# postfix mit sasl/auxprop: SASL authentication failure: Password verificati



## softice (8. Dezember 2007)

Hallo Leute!
Ich habe einen root server, über den sollen mehrere Domains verwaltet werden. Nun bin ich bin ein Anfänger, was Mailserver angeht, jedoch habe ich mir das Postfix Buch gekauft und mehrmals durchgelesen und parallel dazu den Server aufgesetzt. 
Nun dachte ich mir, dass aus Sicherheitsgründen die Postfächer virtuell sein sollten.  Bevor ich allerdings die Schnittstelle zum cyrus imapd herstellen will, möchte ich erst mal das smtp auth hinbekommen.  Die Benutzerdaten sind in einer Datenbank hinterlegt, der postfix user kann auch auf die db und die Einträge zugreifen.  Wenn ich mich verbinde, sagt der mir allerdings immer, dass das Zugangspasswort falsch ist.  Ich poste mal den Print von saslfinger, und die Fehlermeldung, vielleicht kann mir ja jemand tipps geben!
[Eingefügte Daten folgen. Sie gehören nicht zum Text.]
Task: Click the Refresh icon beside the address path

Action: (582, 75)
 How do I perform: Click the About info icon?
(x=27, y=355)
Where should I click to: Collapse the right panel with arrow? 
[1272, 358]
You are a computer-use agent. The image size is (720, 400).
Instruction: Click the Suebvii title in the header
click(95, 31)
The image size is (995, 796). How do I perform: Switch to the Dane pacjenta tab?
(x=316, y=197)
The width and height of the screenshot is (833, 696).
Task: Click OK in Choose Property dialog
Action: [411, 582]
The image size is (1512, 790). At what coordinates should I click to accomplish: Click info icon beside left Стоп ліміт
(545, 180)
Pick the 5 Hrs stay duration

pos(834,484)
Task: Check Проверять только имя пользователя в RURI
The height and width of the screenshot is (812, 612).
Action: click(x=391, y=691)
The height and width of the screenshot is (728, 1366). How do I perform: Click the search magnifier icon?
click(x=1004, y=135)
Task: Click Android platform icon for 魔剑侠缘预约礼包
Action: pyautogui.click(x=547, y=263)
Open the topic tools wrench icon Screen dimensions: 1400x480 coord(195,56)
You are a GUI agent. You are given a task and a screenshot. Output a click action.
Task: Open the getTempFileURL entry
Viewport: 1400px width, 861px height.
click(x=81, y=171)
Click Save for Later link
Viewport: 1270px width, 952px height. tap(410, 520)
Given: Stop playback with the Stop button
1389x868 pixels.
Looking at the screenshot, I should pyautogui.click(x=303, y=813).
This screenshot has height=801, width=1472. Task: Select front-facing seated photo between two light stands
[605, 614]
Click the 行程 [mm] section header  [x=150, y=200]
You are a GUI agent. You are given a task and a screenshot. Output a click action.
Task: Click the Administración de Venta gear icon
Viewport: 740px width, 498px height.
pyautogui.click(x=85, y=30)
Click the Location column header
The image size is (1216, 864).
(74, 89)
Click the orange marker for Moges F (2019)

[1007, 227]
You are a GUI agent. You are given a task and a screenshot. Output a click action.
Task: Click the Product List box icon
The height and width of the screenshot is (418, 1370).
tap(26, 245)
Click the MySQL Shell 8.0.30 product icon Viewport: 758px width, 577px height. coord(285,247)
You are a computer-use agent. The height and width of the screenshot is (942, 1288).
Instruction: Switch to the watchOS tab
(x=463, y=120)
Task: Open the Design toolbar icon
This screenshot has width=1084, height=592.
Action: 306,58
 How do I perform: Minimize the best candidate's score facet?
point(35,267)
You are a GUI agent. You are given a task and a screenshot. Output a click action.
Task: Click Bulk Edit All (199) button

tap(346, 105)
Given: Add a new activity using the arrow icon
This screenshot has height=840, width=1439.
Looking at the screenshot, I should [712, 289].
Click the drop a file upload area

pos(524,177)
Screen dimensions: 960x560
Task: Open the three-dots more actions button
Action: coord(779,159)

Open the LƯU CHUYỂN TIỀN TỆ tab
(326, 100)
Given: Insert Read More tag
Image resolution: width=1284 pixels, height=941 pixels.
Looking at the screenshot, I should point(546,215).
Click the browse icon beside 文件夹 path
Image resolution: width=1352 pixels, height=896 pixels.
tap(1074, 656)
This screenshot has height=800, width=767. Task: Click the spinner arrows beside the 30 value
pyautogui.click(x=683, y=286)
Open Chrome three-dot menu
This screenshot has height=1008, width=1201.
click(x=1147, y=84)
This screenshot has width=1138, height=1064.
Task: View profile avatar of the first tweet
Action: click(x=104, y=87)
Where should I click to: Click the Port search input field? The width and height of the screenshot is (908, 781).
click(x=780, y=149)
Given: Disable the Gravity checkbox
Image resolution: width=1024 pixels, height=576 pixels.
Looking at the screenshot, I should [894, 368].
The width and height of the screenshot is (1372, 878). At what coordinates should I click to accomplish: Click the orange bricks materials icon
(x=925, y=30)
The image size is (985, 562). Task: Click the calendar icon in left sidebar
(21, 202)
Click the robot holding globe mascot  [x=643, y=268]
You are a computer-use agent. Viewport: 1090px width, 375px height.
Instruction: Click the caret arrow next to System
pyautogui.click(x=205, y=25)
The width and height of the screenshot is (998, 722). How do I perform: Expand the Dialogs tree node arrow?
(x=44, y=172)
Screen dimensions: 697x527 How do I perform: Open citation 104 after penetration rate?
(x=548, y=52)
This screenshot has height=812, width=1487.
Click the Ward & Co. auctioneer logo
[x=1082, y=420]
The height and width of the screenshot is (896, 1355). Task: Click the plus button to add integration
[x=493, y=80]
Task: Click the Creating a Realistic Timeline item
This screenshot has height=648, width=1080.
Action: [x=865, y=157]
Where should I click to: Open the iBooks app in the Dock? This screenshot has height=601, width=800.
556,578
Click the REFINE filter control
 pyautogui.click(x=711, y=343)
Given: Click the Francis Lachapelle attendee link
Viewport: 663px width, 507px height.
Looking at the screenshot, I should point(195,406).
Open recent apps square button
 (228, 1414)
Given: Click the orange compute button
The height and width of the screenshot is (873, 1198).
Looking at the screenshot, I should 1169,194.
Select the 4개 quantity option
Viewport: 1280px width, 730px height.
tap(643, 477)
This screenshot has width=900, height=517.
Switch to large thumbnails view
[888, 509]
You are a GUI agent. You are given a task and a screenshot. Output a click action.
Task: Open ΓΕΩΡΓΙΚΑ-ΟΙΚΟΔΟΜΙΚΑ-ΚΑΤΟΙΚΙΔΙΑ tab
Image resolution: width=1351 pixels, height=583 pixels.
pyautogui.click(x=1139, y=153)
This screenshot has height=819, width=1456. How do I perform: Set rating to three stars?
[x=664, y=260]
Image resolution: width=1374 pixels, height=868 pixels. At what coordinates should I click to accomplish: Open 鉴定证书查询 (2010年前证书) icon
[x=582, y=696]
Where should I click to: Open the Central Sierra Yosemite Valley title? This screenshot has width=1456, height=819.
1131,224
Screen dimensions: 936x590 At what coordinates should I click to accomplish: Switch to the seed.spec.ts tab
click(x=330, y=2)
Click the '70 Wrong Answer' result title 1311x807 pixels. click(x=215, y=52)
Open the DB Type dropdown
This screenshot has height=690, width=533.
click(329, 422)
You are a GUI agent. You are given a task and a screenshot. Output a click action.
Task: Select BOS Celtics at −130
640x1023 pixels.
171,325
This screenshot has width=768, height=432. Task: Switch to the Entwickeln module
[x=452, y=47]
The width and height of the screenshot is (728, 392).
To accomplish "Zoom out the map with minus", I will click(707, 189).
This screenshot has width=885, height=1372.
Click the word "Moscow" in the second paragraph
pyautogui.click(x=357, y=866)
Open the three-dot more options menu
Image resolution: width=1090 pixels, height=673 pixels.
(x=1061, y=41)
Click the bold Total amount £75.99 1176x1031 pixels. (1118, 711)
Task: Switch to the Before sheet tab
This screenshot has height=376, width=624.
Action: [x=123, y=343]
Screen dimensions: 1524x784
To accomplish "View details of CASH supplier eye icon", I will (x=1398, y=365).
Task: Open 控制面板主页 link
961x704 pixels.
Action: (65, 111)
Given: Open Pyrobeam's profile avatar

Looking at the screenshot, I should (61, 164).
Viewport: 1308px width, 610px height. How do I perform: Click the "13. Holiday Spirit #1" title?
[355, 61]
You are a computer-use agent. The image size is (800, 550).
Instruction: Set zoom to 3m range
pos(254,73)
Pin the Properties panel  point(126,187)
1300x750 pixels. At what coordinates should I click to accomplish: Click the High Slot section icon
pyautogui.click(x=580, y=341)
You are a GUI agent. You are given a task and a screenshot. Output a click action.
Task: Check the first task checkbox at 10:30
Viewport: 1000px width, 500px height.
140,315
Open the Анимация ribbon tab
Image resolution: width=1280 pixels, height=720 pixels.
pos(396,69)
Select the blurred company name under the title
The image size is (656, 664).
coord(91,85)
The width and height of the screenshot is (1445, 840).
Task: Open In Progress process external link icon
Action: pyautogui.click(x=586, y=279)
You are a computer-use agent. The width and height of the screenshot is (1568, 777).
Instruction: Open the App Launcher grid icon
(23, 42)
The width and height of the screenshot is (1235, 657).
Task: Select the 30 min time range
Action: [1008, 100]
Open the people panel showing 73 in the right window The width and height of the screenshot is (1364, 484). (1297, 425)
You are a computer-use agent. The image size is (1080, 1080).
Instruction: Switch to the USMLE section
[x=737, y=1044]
> saslfinger - postfix Cyrus sasl configuration Sa 8. Dez 20:58:32 CET 2007
> version: 1.0.5
> mode: server-side SMTP AUTH
> 
> ...









Auszug aus der main.cf:



> # Debian specific:  Specifying a file name will cause the first
> # line of that file to be used as the name.  The Debian default
> # is /etc/mailname.
> #myorigin = /etc/mailname
> ...



Was im mail.log drinne steht ist leider nur folgendes, ich hab keine Ahnung, wie ich an mehr Infos kommen kann:



> Dec  8 21:09:00 noise postfix/smtpd[4335]: < unknown[10.10.10.13]: EHLO [127.0.0.1]
> Dec  8 21:09:00 noise postfix/smtpd[4335]: > unknown[10.10.10.13]: 250-!SERVERNAME!
> Dec  8 21:09:00 noise postfix/smtpd[4335]: > unknown[10.10.10.13]: 250-PIPELINING
> Dec  8 21:09:00 noise postfix/smtpd[4335]: > unknown[10.10.10.13]: 250-SIZE 10240000
> ...



Die Zugangsdaten, die in der Datenbank stehen, sind auf jeden fall identisch mit den Zugangsdaten die im Log im Klartext angezeigt werden, im Mailclient sind sie definitiv auch übereinstimment mit den aus der Datenbank..
Ich hoffe, damit kann jemand was anfangen, ich freu mich auf Eure Hilfe!

Vielen Dank,

Markus K.


----------